The ferris wheel has been operating since 1897, and once Alex assured me they regularly serviced it, we headed up. The view was amazing, with Vienna laid out around us.

The next treat was dinner at Schweizerhaus, where we caught up with Anna and her boyfriend. I met both Anna and Alex on a tour through Vietnam and Cambodia, and it was very cool to be sitting with these two lovely people again, in a foreign country (for me, anyway), chatting and eating.

Which brings me to the main event — the steltz. Steltz is a huge piece of cooked pork, surrounded in stripes of juicy crackling, and it may have been the best thing I’ve ever put into my mouth. I would have put a photo up but we devoured it so fast there was no time for happy snaps.

Yesterday, Alex took me through Vienna’s city proper, and to her university and its beautiful and ancient reading room. We were both convinced it was very Harry-Potter-like, but sadly I saw no evidence of magic. But there were books, very old books, and the smell of them hung in the air, and that was a kind of magic of its own.


We also saw the parliament building, which outshone any building I’ve ever seen in Australia. And, in a weird twist of fate that makes you believe everything in the universe is connected, I went and saw Alex’s and her dad’s company — the same company my dad works for. We were all very excited by this, and Alex and Dad even had a quick chat over the companies chat room. Small world.


In the evening I met a couple of Alex’s friends who were both incredibly friendly and welcoming. We drove up to a hilltop on the edge of the city, set up a picnic and enjoyed the view. From our vantage all of Vienna lay out like a blanket below us. It was beautiful.

We had decided on a picnic as it was reported to be a good night to see shooting stars. As the sun set, we laid back and watched the sky, armed with our wishes for when we spotted one. Collectively, we saw around ten shooting stars, although I’m skeptical on a few that may have been planes. Or UFOs. We made our wishes anyway.

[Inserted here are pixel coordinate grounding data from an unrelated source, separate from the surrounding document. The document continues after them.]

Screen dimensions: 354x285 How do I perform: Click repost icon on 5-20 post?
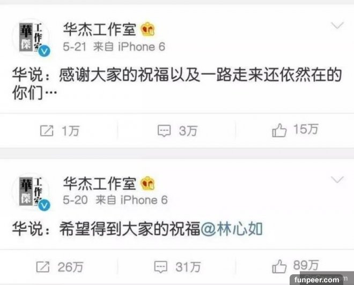pyautogui.click(x=43, y=267)
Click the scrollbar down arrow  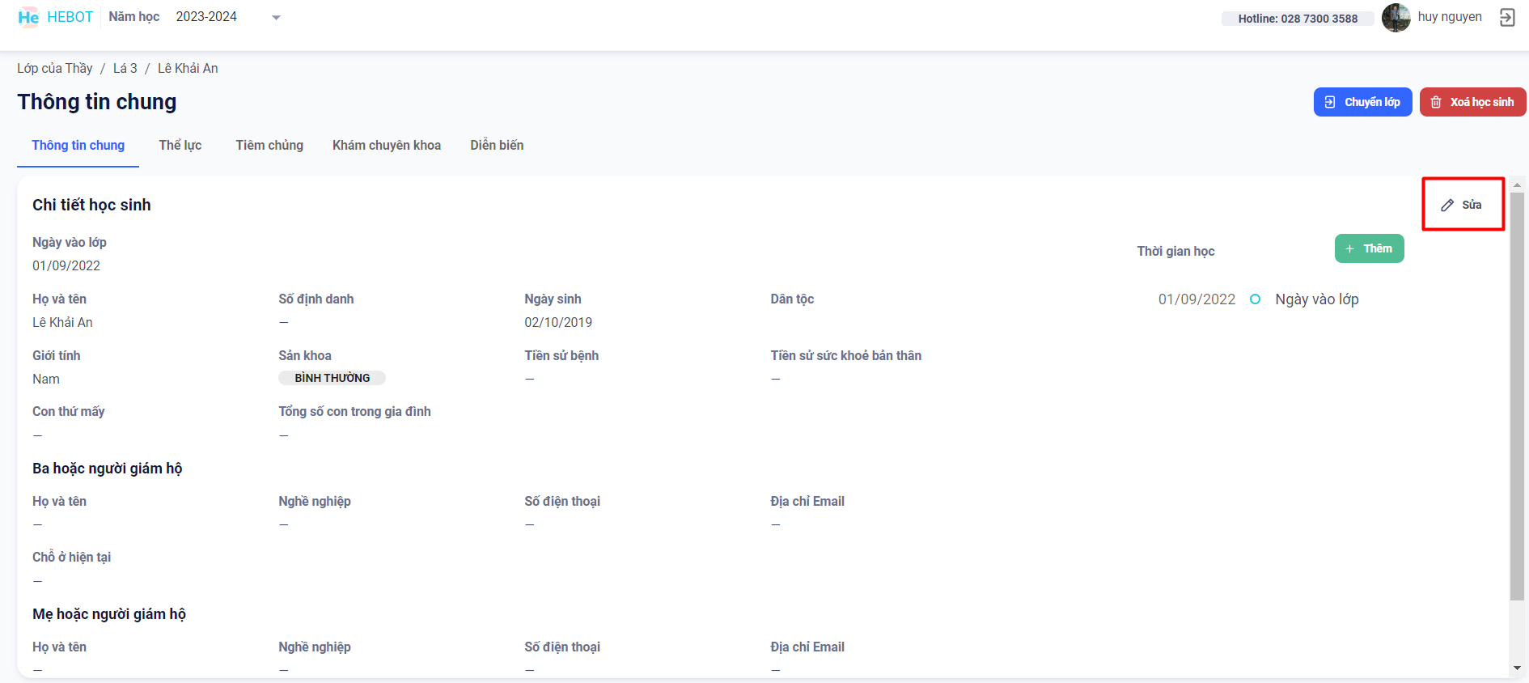click(1517, 668)
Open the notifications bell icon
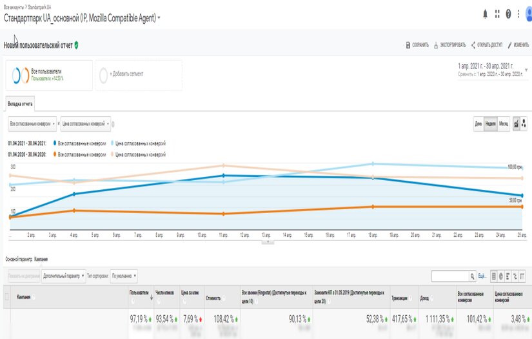The height and width of the screenshot is (339, 532). [x=486, y=14]
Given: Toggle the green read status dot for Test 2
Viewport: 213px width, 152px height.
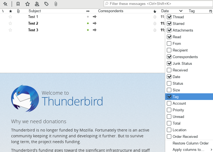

It was a beautiful night in Vienna, and in some ways I’m shocked that this is only the third day. So much has happened and I feel so comfortable in this place.

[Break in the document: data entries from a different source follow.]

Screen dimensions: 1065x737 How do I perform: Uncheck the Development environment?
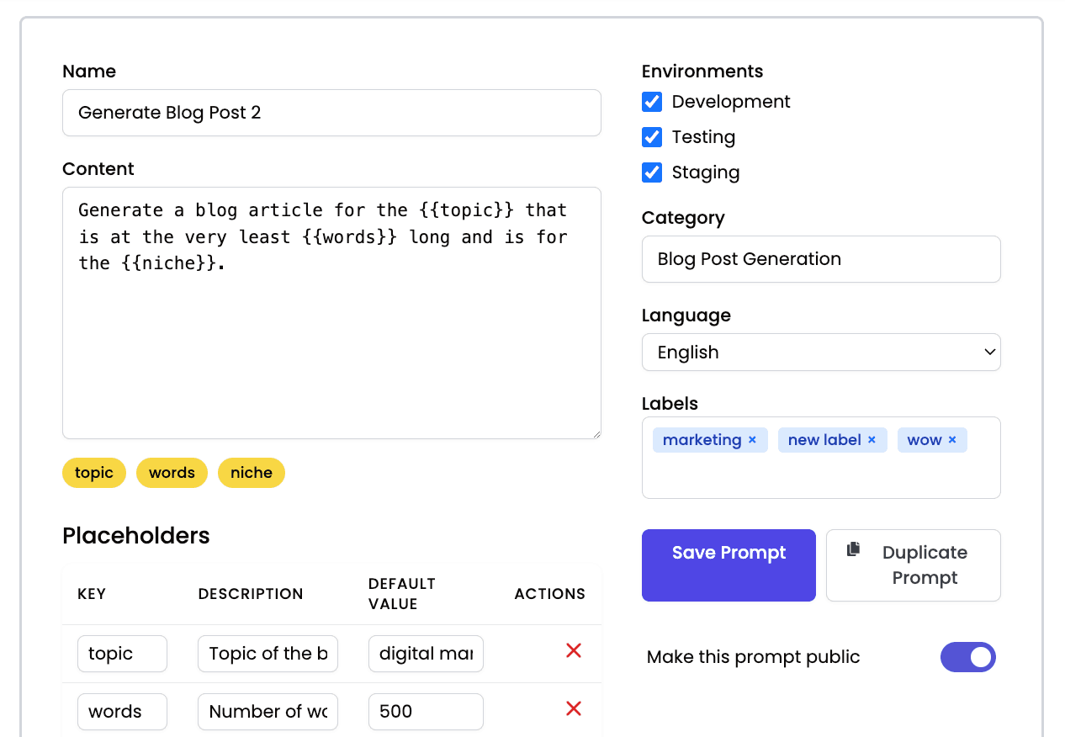point(652,101)
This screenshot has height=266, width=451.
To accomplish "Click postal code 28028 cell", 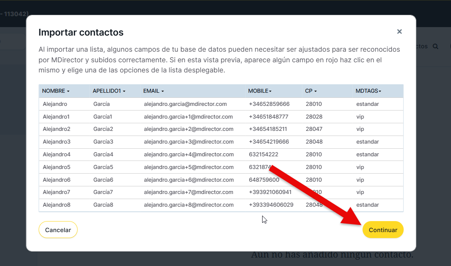I will point(314,117).
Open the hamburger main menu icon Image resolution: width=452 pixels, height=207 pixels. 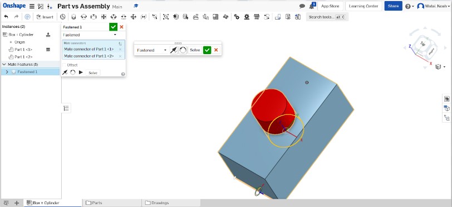[32, 6]
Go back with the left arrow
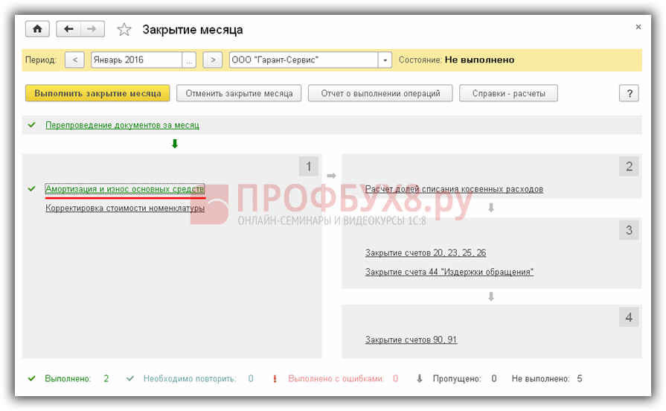The width and height of the screenshot is (666, 411). [x=69, y=29]
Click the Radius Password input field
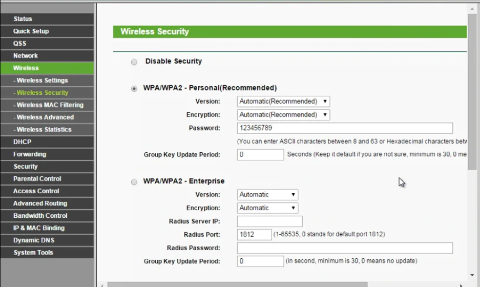The width and height of the screenshot is (480, 287). click(x=345, y=248)
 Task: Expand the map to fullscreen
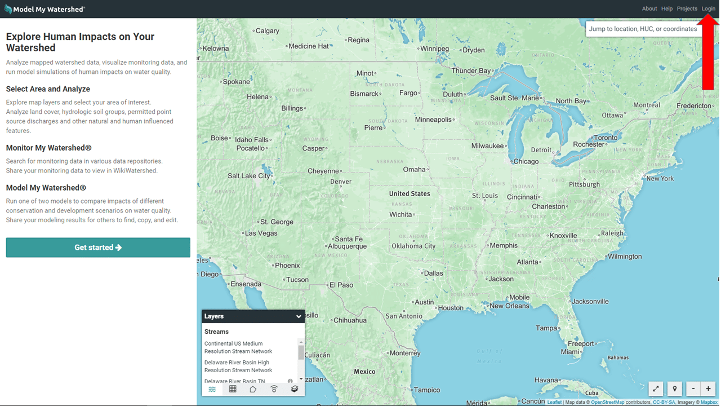(655, 389)
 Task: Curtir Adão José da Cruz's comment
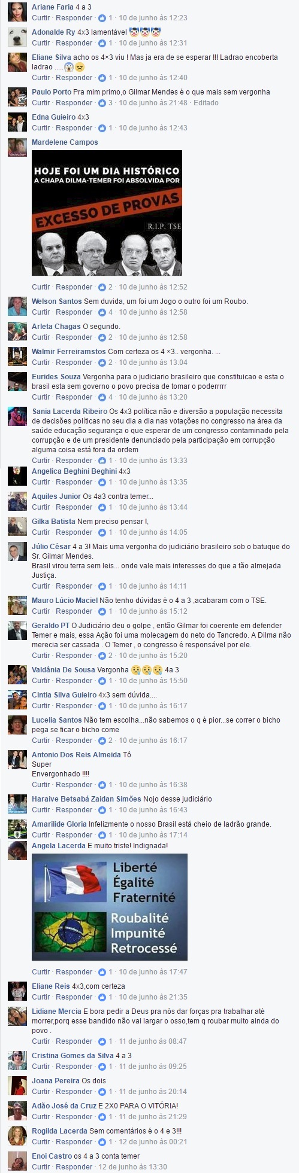pyautogui.click(x=41, y=1117)
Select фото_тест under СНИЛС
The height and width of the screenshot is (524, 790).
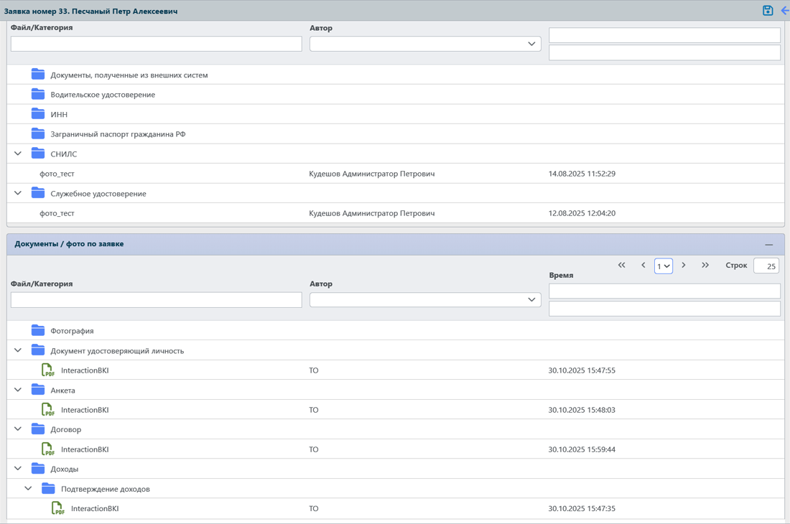(57, 174)
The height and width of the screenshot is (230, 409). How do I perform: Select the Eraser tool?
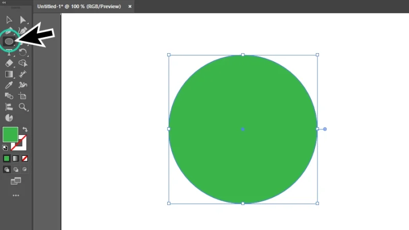[9, 63]
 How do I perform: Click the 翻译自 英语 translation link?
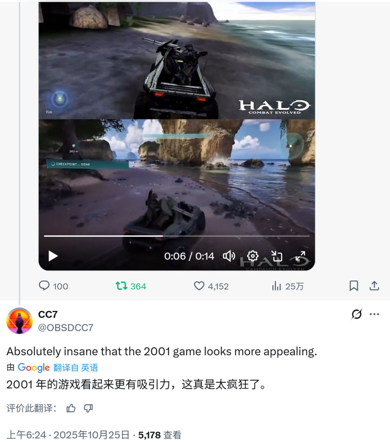[x=75, y=368]
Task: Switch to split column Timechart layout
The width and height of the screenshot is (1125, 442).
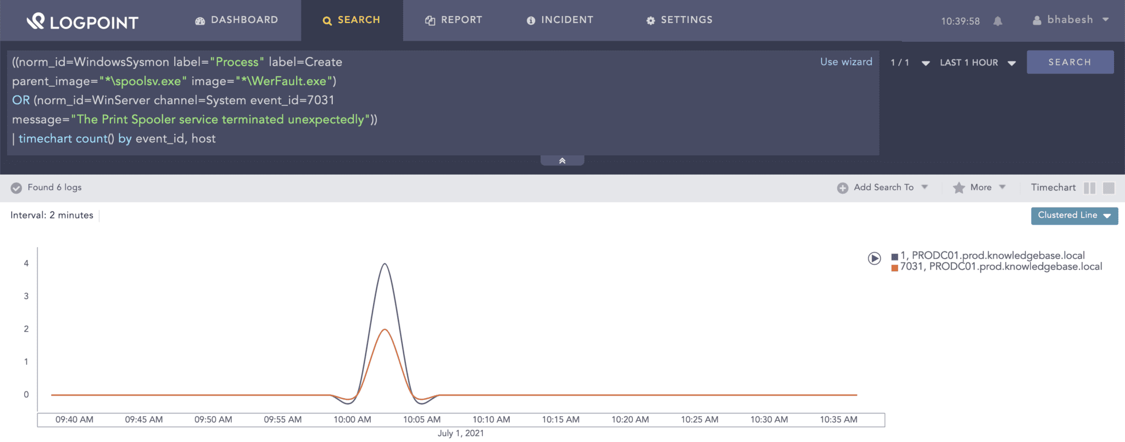Action: 1089,188
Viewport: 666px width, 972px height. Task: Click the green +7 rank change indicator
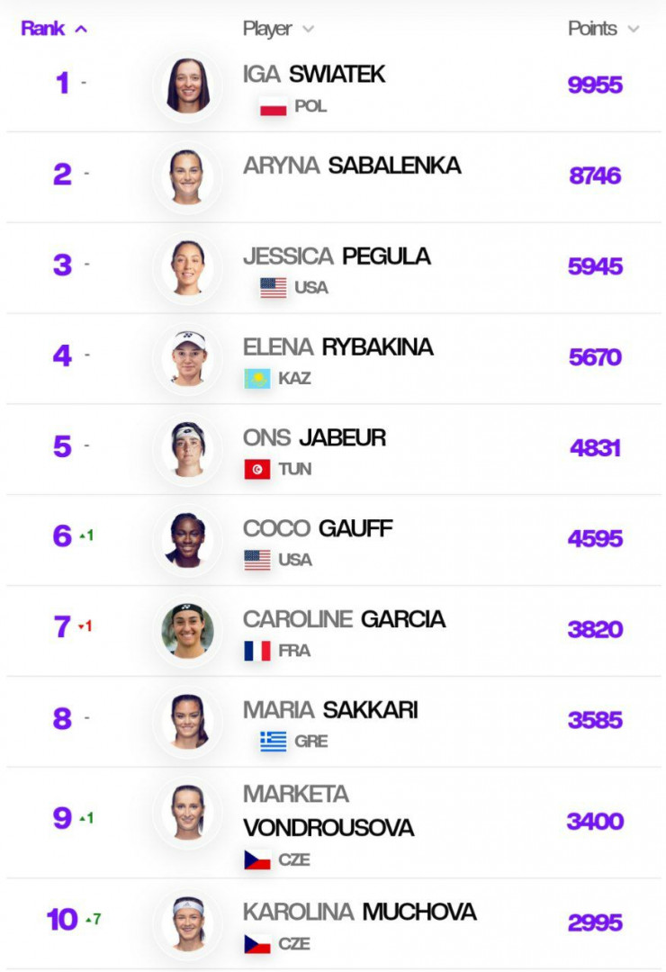click(x=94, y=919)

Thankfully, there’s plenty more to come.


30th of July

I am sitting at the outdoor table out the front of the villa, a table we’ve deemed out dining table due to the constant clement weather of Northern Italy in the summer. Jonty is beside me, cheeks full of banana, while Vanessa and Dom chat. Steve’s brother’s family departed this morning at the awful time of four-thirty AM, reducing out little enclave to seven.

It’s been a couple of days since I wrote, and have no real excuse other than I was lost in a haze of relaxing, good company, swimming in the pool, cross words, eating, and occasionally napping. I’ve fought my way free of this cloud of luxury to summon enough motivation to write. I’ll probably have a nap once I’m done to recover.

When l last wrote, Dom, Nikki and I were planning a venture through the forested hillside in search of an ancient wall we spotted from the top of the hill. I’m happy to make my report: We made it.

The three of us fought through the plague of flies, then picked our way along a narrow track choked with brambles. We all obtained a collection of scratches, trophies of our exhibition into the wild. We eventually emerged into a shadowy clearing with a section of grey stone wall ahead of us, and discovered it wasn’t a wall after all. The crumbling ruin we’d seen was actually a fort — we’ve yet to determine why a quaint town in the remote hillside of Umbria required a fort, but I have theories of secret organisations a la the Da Vinci Code. This is Italy, after all.

We tried to find a way to the front of the fort but were beaten by bush and buildings — the fort squats on the edge of homes, one built into the base of an old church, with a bell tower that continues to ring out on the hour.

We retreated back to our section of wall amongst the scrub and, like the true explorers we are, scaled the wall to a small window up the side of the stones. Crawling through the narrow opening, I almost wedged my shoulders in the tiny gap, but after some contorting, crawled out on my hands and knees into the tree-clogged interior of the fort. We were standing on an inner ledge, twenty metres up from the fort’s floor. The roots of the trees around us were probably the only reason the outcropping could take our weight. The sheer drop stopped us from venturing any further, but it was still fascinating to study the vine-scrawled walls stretching away to either side.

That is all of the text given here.